A compounding pharmacy pled guilty to manufacturing contaminated products that caused skin infections, the first compounder to be convicted of criminal charges for poor quality since the FDA gained new authority in 2013.

Tennessee-based Main Street Family Pharmacy and its co-owner Christy Newbaker will pay separate $25,000 fines for one federal misdemeanor charge each for violating the FD&C Act by shipping contaminated methylprednisolone acetate (MPA). Main Street also entered into a consent decree that prohibits it from manufacturing, holding and distributing products until the pharmacy comes into FDA compliance. Newbaker received a year of probation from a federal judge in the U.S. District Court for the Western District of Tennessee.

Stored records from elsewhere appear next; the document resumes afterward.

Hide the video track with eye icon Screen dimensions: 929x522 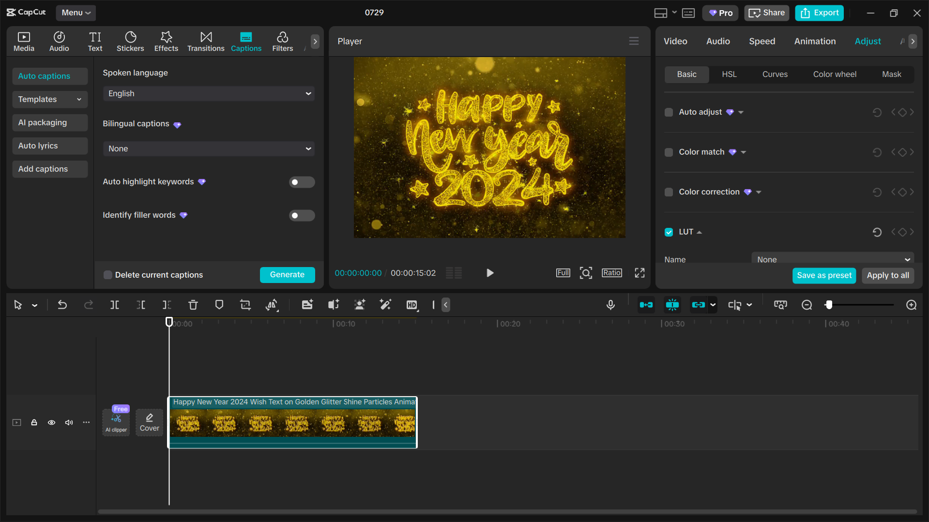tap(51, 422)
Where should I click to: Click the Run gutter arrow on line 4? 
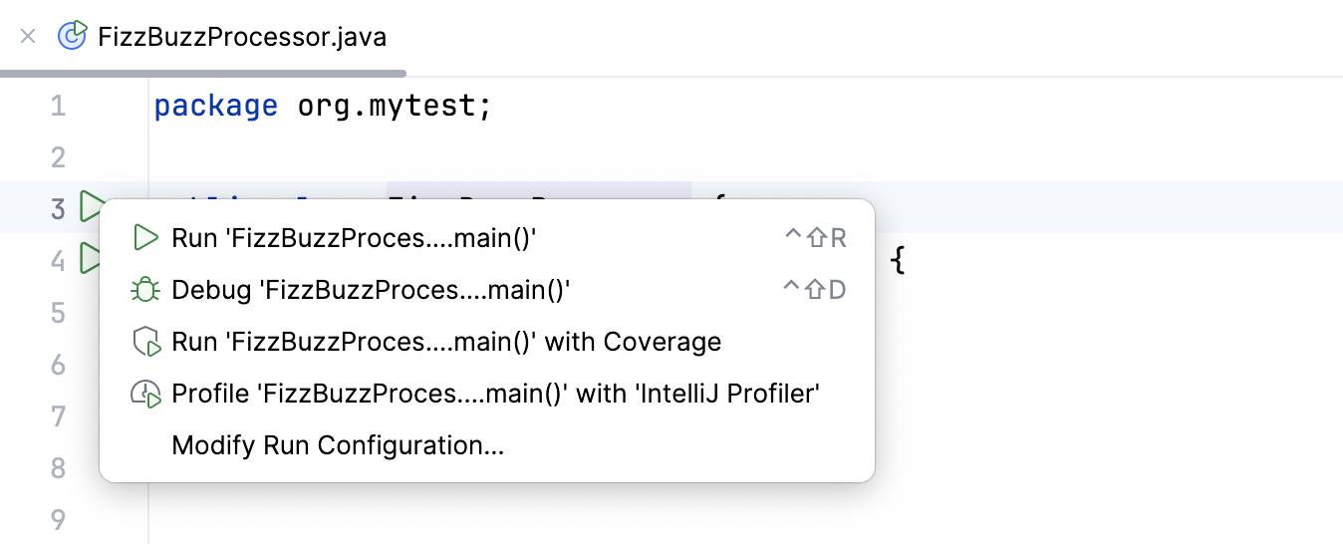[x=90, y=259]
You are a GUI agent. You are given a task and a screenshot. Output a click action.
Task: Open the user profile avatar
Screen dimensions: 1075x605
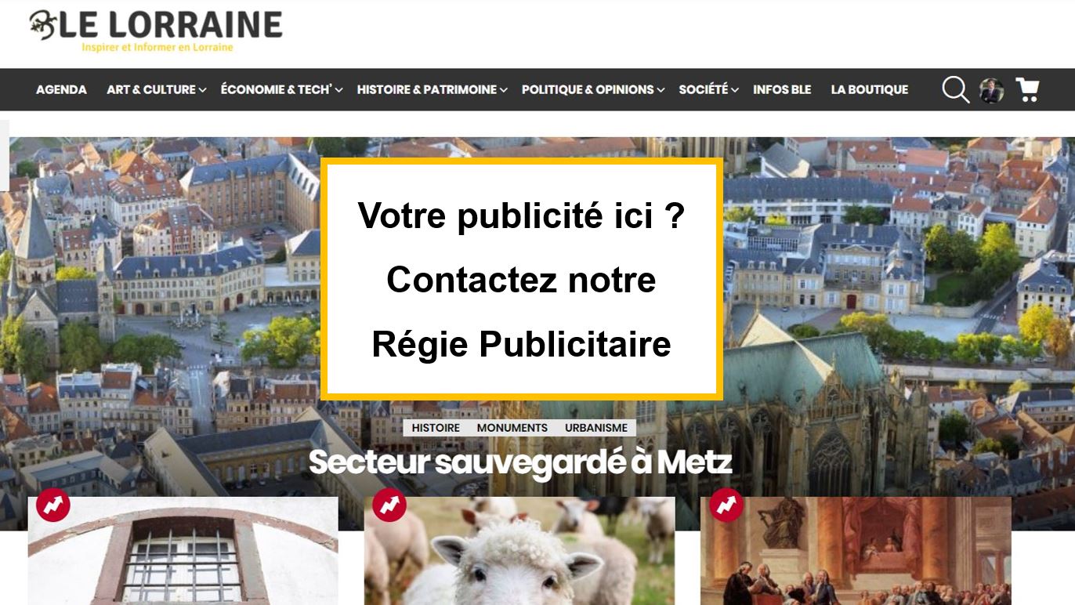991,90
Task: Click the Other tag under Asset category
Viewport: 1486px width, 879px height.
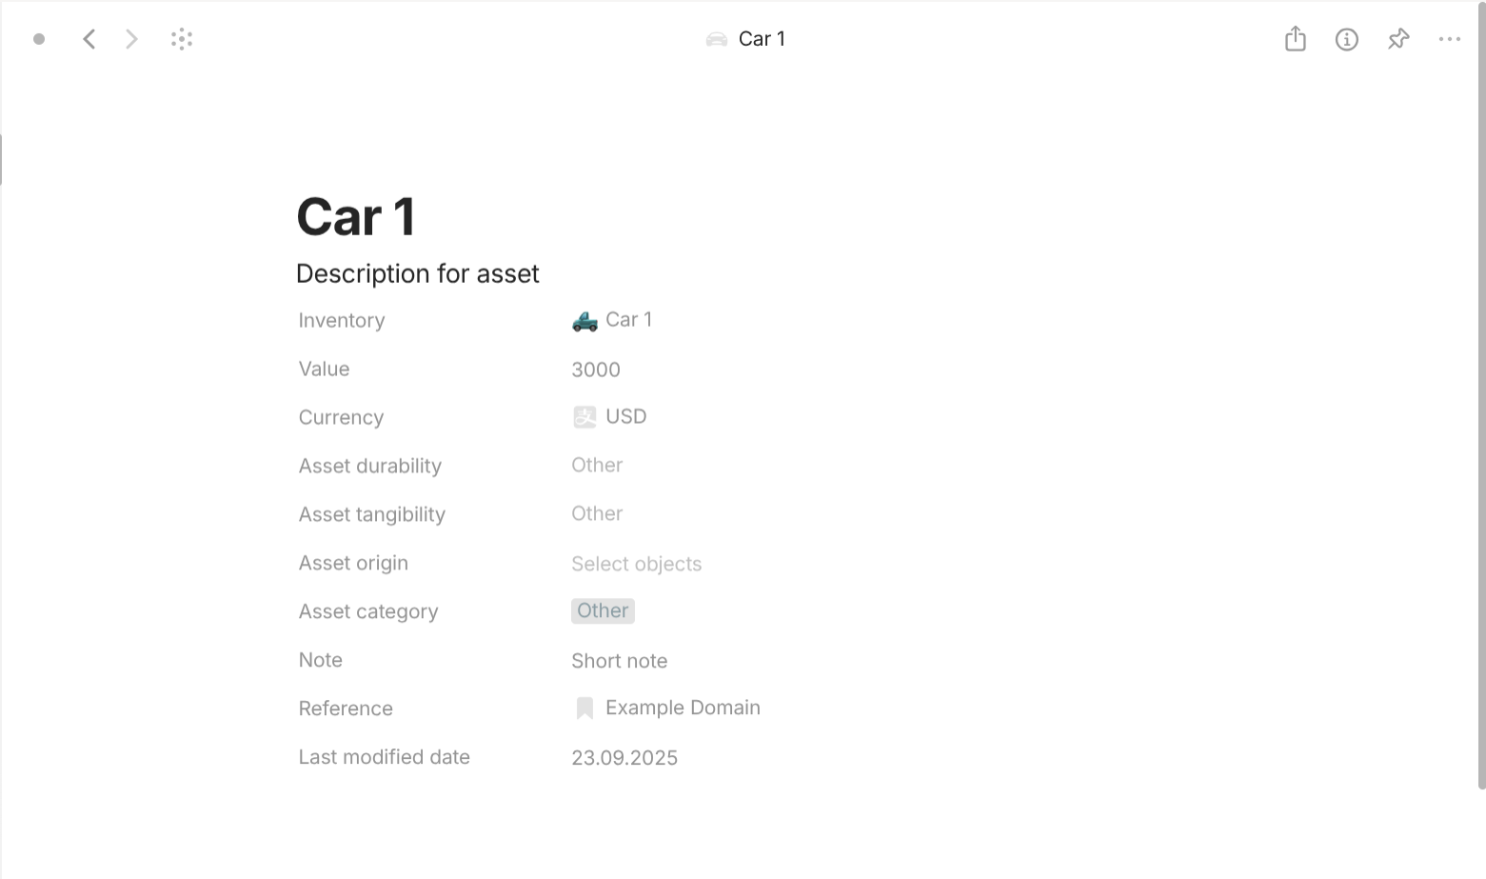Action: pos(603,610)
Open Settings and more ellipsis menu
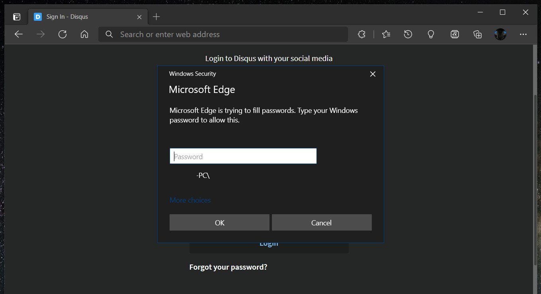The width and height of the screenshot is (541, 294). click(x=523, y=34)
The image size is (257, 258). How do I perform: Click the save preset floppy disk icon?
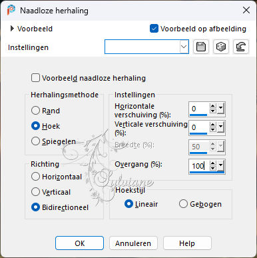tap(201, 47)
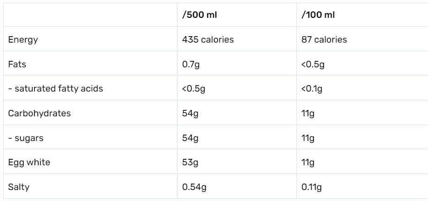Click the 435 calories cell
This screenshot has height=201, width=429.
[208, 39]
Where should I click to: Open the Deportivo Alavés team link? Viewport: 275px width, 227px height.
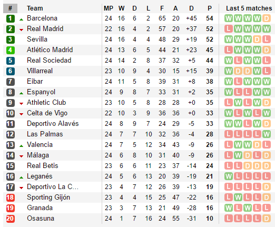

The charges stem from a 2013 recall of all of Main Street’s sterile products. The recall was initiated after the agency received 26 adverse event reports, including skin abscesses, from patients in four states who were injected with MPA compounded by Main Street, the FDA said.

The FDA inspected Main Street’s Newbern, Tenn., facility in May and June last year and uncovered several troubling good manufacturing practice violations.

Investigators discovered the compounder had no written pest control procedures, and observed two spiders in the facility’s clean room. Main Street also didn’t use any type of sporicidal cleaning agent inside or outside of its clean room, says a Form 483 issued to the company.

The agency identified other problems with the company’s equipment and processes. For example, a motor used in the lyophilization unit started to leak oil. Facility personnel placed a paper towel between the motor and lyophilization unit to absorb the oil rather than fix the issue, the FDA said.

Main Street also tests the potency of a finished product on a random basis, with no scientifically justified schedule or plan, said the form with 25 observations.

The compounder is halting all operations related to manufacturing, holding or distributing drug products, according to the consent decree. To resume operations, Main Street must comply with agency quality regulations and hire an expert to inspect its facilities.

Main Street was the first compounder to face criminal charges since the New England Compounding Center and several employees were charged with compounding contaminated drugs that caused a nationwide meningitis outbreak in 2012. That investigation is still ongoing.

The meningitis outbreak sparked Congress to grant the FDA additional powers in 2013 to regulate larger compounding facilities. The agency has warned more than 25 compounders since the Drug Quality and Security Act was signed into law late last year.

Main Street could not be reached for comment.